> _WHAT IS REQUIRED_: Provide the number of lines below containing the word "section", without any other words.

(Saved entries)
────────────────────────────────────────
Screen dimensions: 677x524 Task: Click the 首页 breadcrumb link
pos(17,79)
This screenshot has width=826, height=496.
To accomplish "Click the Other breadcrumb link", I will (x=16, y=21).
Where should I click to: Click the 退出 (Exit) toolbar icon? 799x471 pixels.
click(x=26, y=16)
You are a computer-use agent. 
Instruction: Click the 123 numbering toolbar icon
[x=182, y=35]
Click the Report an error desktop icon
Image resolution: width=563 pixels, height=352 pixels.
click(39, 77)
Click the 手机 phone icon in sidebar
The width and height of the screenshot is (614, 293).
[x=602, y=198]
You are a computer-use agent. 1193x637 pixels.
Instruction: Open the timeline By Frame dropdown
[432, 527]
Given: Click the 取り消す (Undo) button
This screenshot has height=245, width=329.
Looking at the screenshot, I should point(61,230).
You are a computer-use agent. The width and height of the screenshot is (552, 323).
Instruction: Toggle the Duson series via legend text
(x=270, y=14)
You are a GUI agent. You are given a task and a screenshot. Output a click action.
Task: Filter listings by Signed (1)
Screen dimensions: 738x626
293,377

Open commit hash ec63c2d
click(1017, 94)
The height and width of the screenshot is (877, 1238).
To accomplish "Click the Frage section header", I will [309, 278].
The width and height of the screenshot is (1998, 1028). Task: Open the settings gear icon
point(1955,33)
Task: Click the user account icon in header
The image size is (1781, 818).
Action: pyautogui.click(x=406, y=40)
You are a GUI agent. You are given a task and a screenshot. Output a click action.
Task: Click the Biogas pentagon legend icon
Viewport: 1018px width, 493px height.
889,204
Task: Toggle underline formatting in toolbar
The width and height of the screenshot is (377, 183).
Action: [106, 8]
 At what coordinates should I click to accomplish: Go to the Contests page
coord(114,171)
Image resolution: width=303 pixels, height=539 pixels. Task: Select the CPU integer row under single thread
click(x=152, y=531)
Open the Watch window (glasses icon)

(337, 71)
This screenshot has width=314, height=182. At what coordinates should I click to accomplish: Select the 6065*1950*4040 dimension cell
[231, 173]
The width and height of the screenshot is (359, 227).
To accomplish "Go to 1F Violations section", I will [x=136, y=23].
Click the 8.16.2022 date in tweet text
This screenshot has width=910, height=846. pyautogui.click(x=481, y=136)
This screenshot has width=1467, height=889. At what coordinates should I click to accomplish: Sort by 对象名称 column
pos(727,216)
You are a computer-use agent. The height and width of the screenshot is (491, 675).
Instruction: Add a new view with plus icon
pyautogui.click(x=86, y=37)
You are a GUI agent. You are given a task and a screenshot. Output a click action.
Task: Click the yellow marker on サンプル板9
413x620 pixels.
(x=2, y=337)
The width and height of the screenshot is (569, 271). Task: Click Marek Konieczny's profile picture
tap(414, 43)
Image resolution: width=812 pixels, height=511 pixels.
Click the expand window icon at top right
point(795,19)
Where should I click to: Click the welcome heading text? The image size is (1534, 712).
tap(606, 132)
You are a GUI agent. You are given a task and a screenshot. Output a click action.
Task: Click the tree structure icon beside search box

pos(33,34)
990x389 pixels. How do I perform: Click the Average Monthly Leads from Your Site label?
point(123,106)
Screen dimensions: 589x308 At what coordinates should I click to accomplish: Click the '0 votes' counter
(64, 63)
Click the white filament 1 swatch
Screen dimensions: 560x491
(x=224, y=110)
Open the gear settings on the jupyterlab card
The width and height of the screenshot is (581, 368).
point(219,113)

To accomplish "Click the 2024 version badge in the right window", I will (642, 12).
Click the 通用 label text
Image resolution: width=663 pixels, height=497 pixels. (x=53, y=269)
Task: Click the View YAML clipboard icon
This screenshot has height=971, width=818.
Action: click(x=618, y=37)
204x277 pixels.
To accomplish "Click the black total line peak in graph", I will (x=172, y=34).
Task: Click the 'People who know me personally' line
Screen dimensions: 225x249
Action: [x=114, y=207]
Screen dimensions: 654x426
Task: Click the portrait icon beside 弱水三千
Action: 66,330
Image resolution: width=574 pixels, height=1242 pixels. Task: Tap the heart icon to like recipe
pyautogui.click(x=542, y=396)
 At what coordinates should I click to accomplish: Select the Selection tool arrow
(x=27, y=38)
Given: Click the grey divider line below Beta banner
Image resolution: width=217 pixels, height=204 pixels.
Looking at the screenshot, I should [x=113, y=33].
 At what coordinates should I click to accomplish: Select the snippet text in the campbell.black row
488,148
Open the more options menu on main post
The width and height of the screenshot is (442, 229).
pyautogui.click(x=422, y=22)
────────────────────────────────────────
> _ANSWER TO THIS PROBLEM_: 2